Some part of Noah had at least hoped that someone would call the district militia to come stop this kidnapping in broad daylight, the lack of actual daylight be damned. That hope had evaporated when they actually ran into a militia patrol. The lightly armored conscripts had taken a single glance at the two warskin-clad giants and promptly decided to ignore the cultists, which Noah in hindsight supposed was the wisest choice.

Back when Cai still lived at home, right before his application to the military academy was accepted, his brother had eagerly told him of what a warskin could do in the right hands:

From supporting vehicle grade weaponry and being capable of withstanding orbital re-entry, to lifesign scanning and reaching sprinting speeds in excess of a hundred kilometers an hour, a well trained warskin user stood equivalent to a small army.

Noah had written off Cai's words as exaggeration at first, the boastful words of an older brother. Now that he had seen a warskin in action for himself, he wasn't so sure what to believe anymore. The suits frightened him, and he jerked with angst every time one of the two armored Wychhunters made the slightest movement.

He recalled a snippet of a press conference he had seen a while back, where the planetary bondsman himself had addressed the growing influence of groups like the Wychhunters.

"The Cults Militant, if that is what you wish to call them, are not organized enough to maintain such suits of armor in any considerable quantity." He had said, then flashed the lens a charismatic smirk.
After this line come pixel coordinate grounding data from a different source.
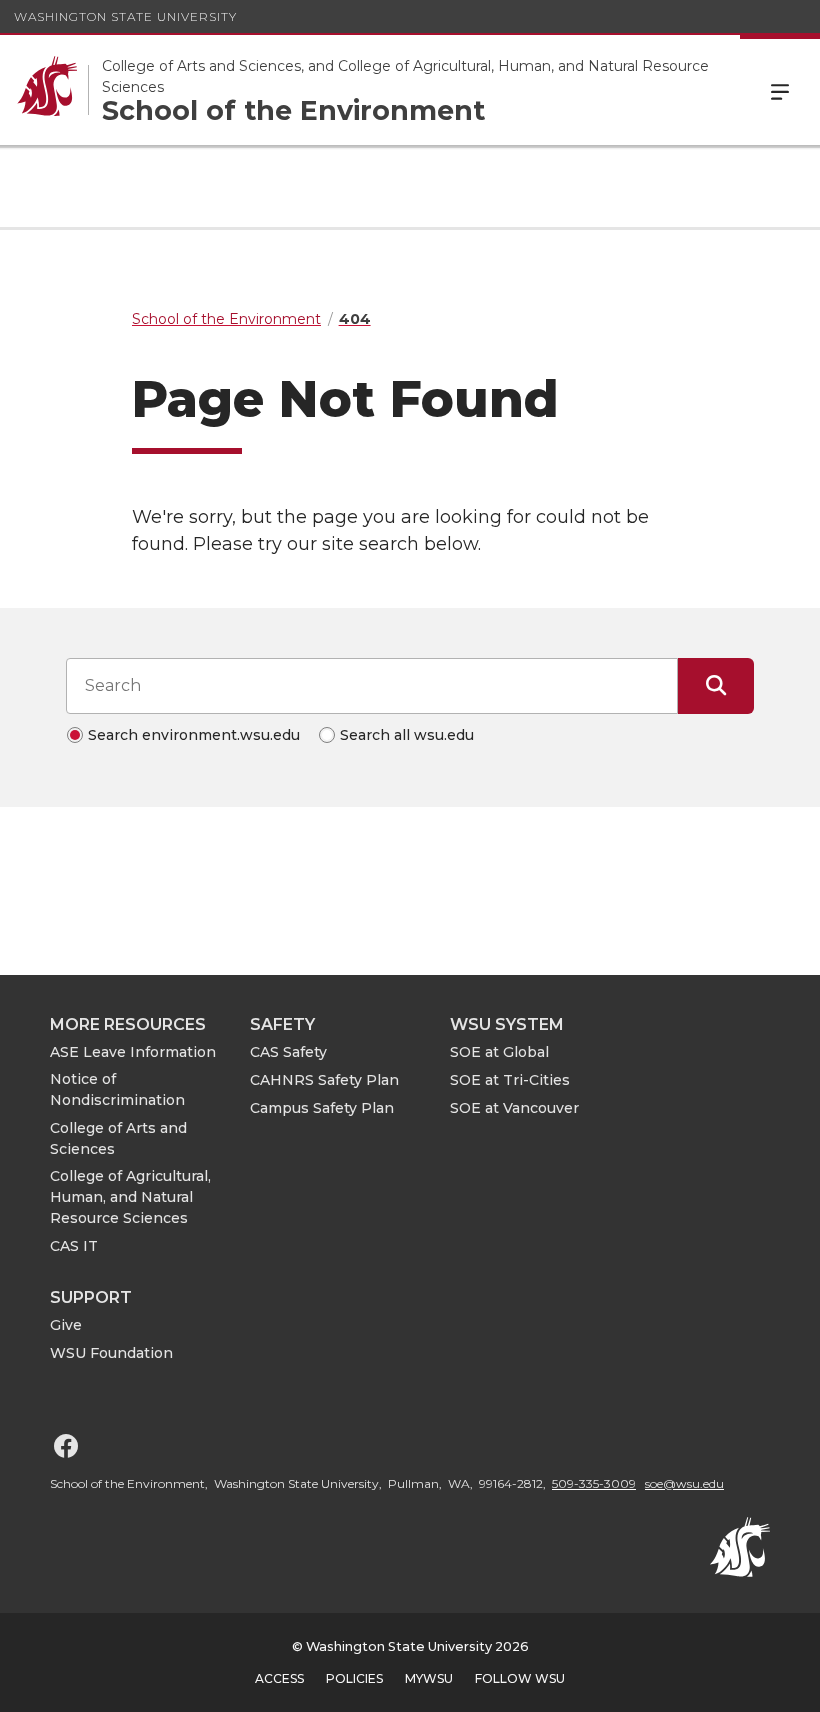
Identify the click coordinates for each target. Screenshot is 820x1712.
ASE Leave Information (133, 1052)
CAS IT (74, 1246)
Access (279, 1678)
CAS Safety (288, 1052)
"Even if the cults did possess them, warskins are named the way they are for a reason: They are highly destructive weapons of war. If groups like Maelstrom truly deploy them as frequently as some sources would suggest, then all their turf wars would have ended by now on account of there being no more turf to speak of!"
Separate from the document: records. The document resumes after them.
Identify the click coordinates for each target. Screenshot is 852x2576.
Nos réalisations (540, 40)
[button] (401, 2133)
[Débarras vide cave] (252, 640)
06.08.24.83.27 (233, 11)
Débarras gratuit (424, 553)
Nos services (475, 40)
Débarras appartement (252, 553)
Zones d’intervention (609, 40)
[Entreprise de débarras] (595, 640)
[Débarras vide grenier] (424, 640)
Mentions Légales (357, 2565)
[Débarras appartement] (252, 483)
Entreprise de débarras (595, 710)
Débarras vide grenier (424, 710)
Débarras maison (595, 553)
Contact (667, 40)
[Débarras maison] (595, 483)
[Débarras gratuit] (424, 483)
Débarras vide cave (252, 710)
A wave of slightly forced laughs came from an invisible audience, at which point his mother had switched to a different channel with a sigh of disgust. Noah hadn't understood her at the time, but his worldview had expanded remarkably over the past eight hours.
He tried to imagine what it might look like when the army made a move to flush out one of the military cults, pitting two forces against one another on an imaginary battlefield which looked suspiciously like his own neighborhood. He shuddered, seeing the soldiers of his mind's eye loose salvo after salvo of devastating firepower through the windows and alleys he grew up in, breaking down walls and demolishing entire buildings, home to dozens of families he'd known all his life, just to gain an advantage in the next brutal firefight. Especially striking was the image of the small, communal garden around the monument in the center square, the one which Noah had helped maintain. The frail grasses and weeds of the tiny sanctuary had been ground flat by armored boots and tank treads, and beside it lay a score of dead bodies, all of which looked exactly like Nathe. All of them stared Noah directly in the eyes. The macabre scene startled the boy out of the half-slumber he had fallen into, and he woke up with a gasping jerk, bathed in cold sweat. The sudden movement gained the attention of the lead Wychhunter, who shot him a look and then made a quick gesture to one of his subordinates. This went unnoticed by Noah, whose breathing and heart rate had both skyrocketed. A painfully bright flash of red, the sudden stink of molten skin and singed flesh, the sickening thud of a lifeless body crashing against the carpeted floor. Every time Noah closed his eyes, the scene repeated. Every time he blinked, Nathe died.
Noa didn't even notice when one of the more lightly armored Wychhunters sat down in front of him and removed her helmet, not until she placed a hand gently on his shoulder.